= Paddle holster =

Type of handgun holster

A paddle holster is a holster for a handgun whose method of securing the holster to the wearer utilizes a flat, concave shaped piece of plastic or stiffened leather designed to be worn against the body inside of the pants. The broad surface area of the "paddle" and the material from which it is made use friction to prevent the holster from being pulled up and away when the handgun is drawn.

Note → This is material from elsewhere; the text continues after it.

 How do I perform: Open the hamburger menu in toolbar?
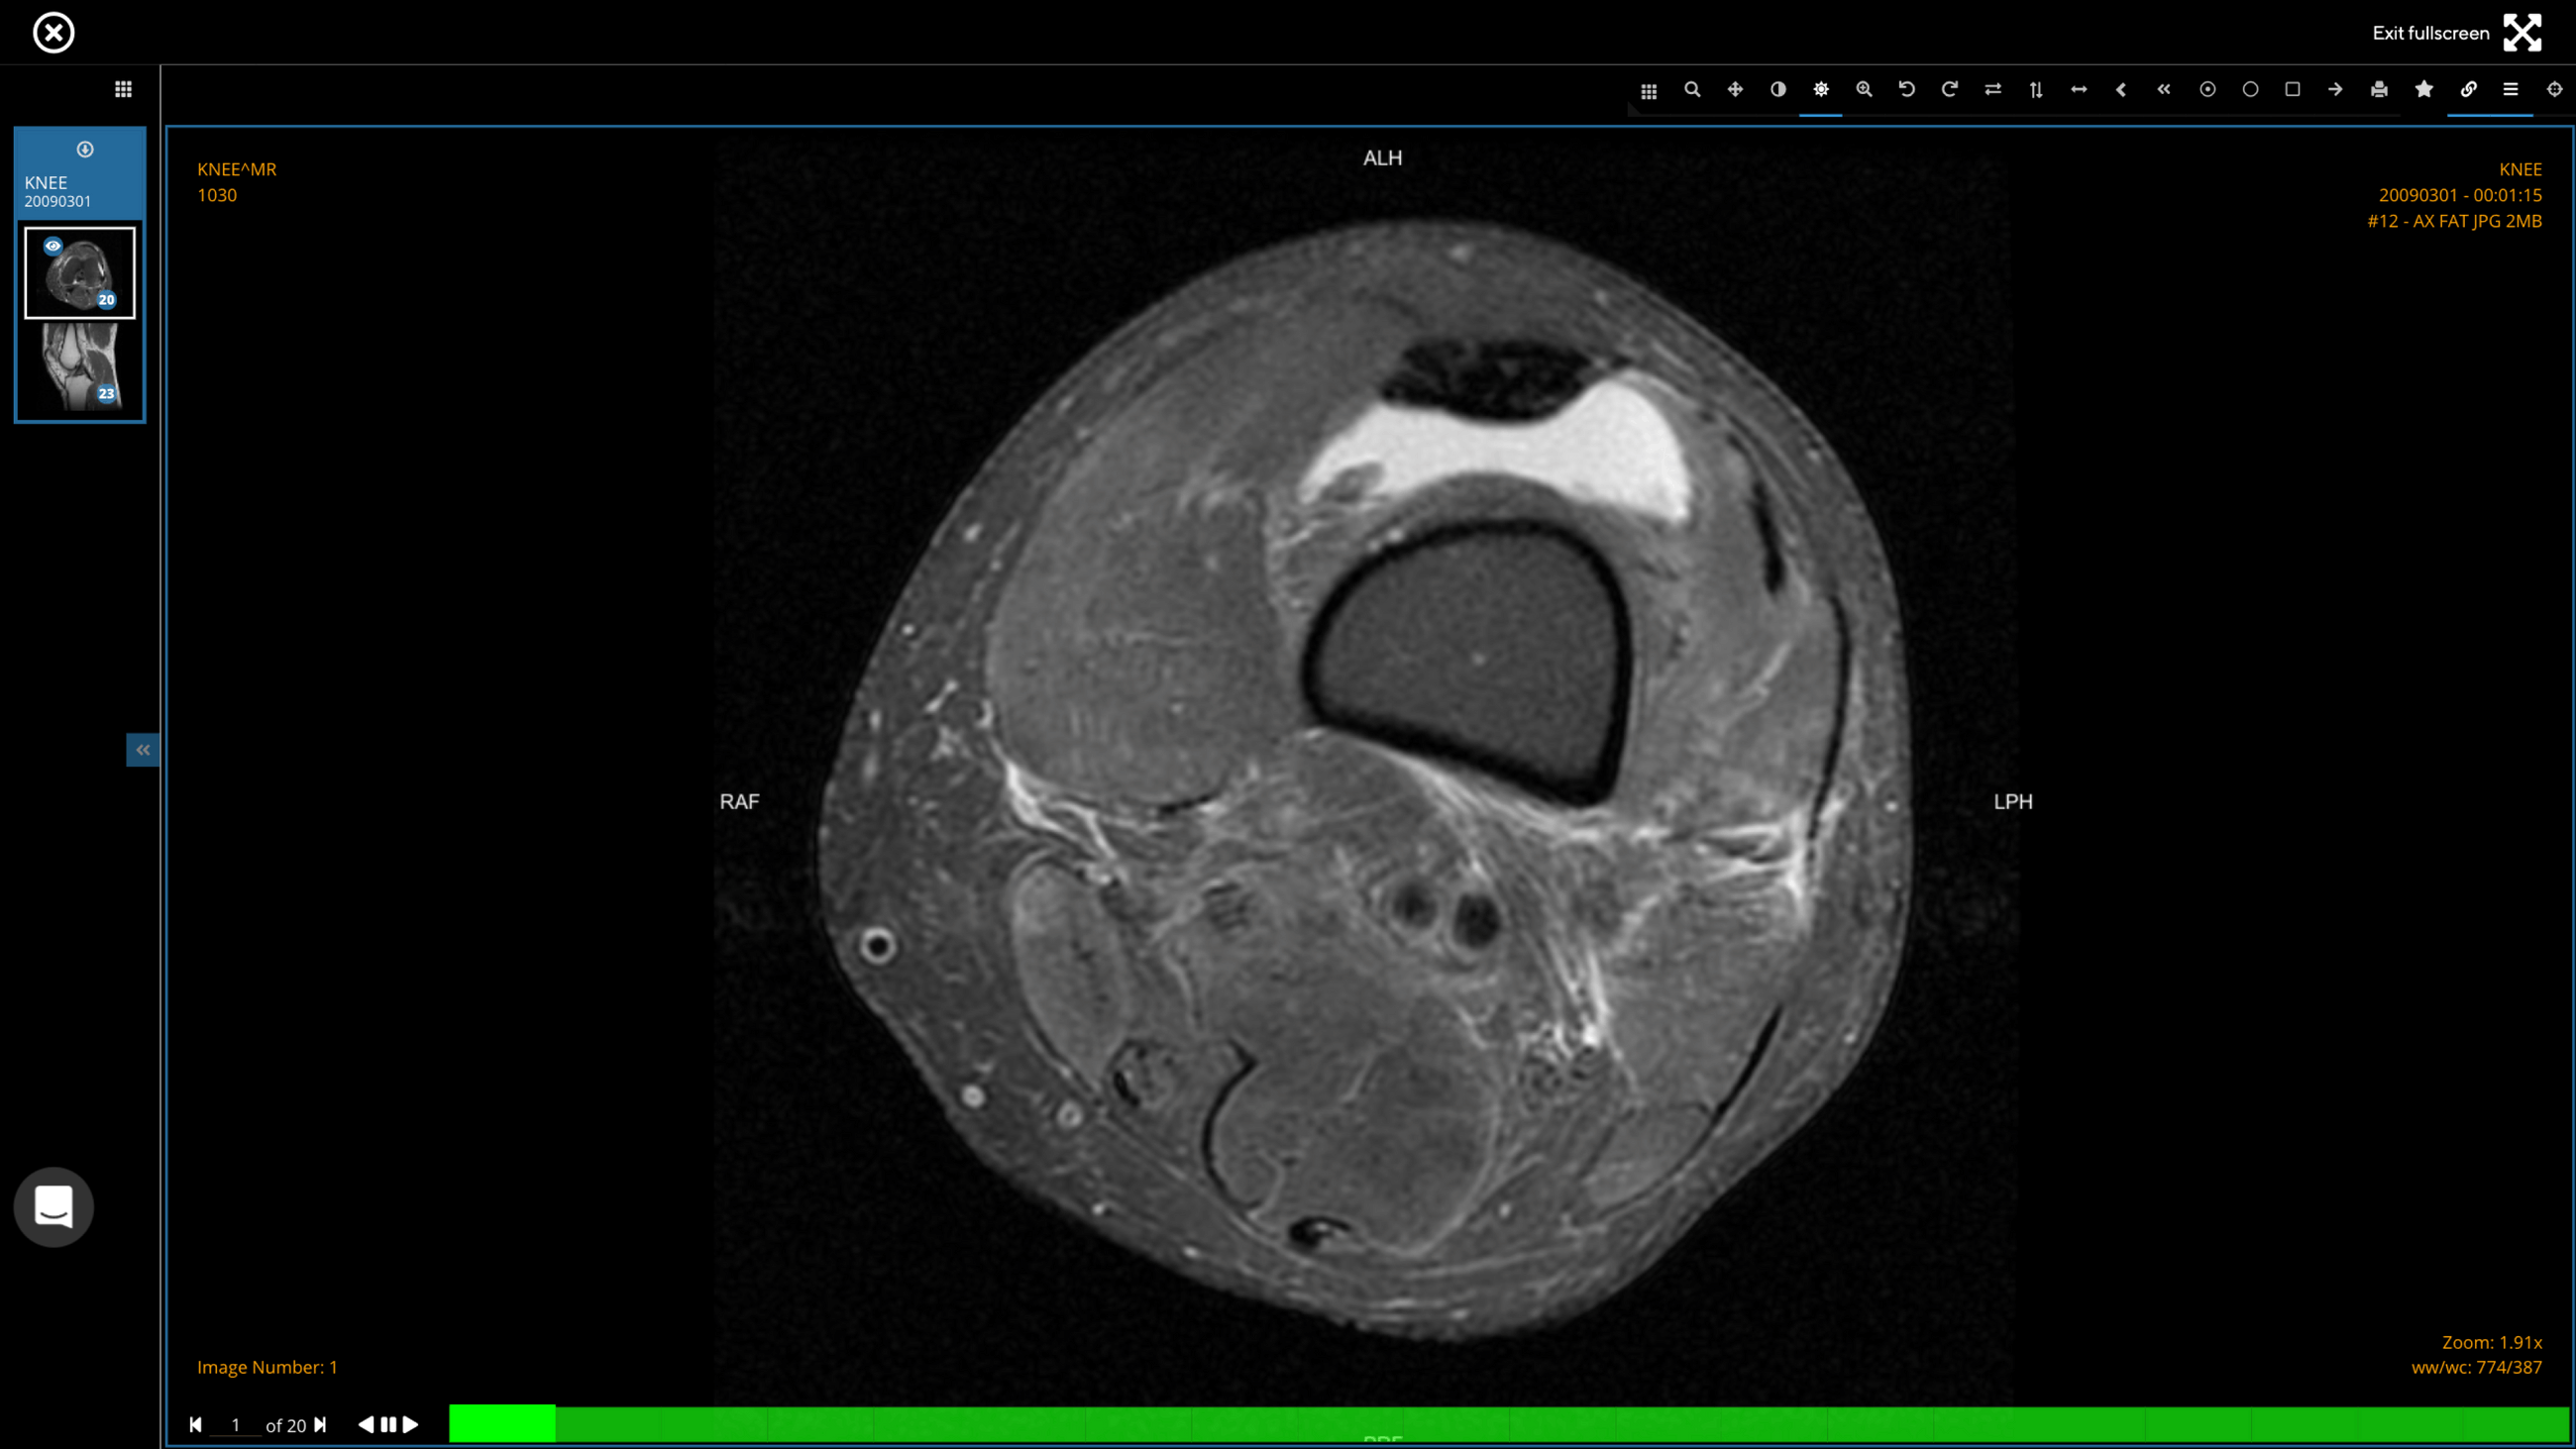[2510, 89]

==Advantages and disadvantages==

The primary benefit of this style of holster is that the entire holster and firearm may be removed from the wearer easily. Firearm wearers such as plainclothes detectives who frequently need to move between vehicles, offices, and field work may employ paddle holsters as they allow them to conveniently remove the holster and firearm when sitting and then just as easily replace it when needed. A typical handgun holster that attaches to the user via a belt does not offer the same flexibility requiring the user to remove his/her belt in order to remove the holster. This lack of dependence on a belt allows users the option of not even wearing a belt and still using a paddle holster.

One disadvantage of the paddle holster is that its physical security is not as great as a holster secured with a belt as the paddle holster relies on the friction of the "paddle" to keep it in place. A second disadvantage is that paddle holsters tend to be larger in size which reduces the ability to conceal them easily.

==Options==
Options for the holster material are as varied as for any other holster and include plastic, nylon, and leather. Retention of the handgun in a paddle holster uses similar methods to other holsters such as adjustable tension devices and thumb break straps. Some paddle holsters have adjustable cant and tilt allowing the "paddle" to remain upright and shaped to the hip while the angle of the draw can be adjusted to suit the user's preference. Typically, the paddle holster has a "duck-bill" spring clip that slides over the wearer's belt, or belt and pants together, to help secure the holster to the wearer.

Many people who carry a gun for a living use a Safariland holster. They're often the first to the market with the new standard for law enforcement. The company's still popular SLS made its debut in the 1990s, the ALS system followed, and now the GLS, or Grip Locking System, is raising the bar yet again. GLS (Grip Lock System) secures weapon once holstered; the retention device is de-activated by the middle finger upon a standard shooting grip.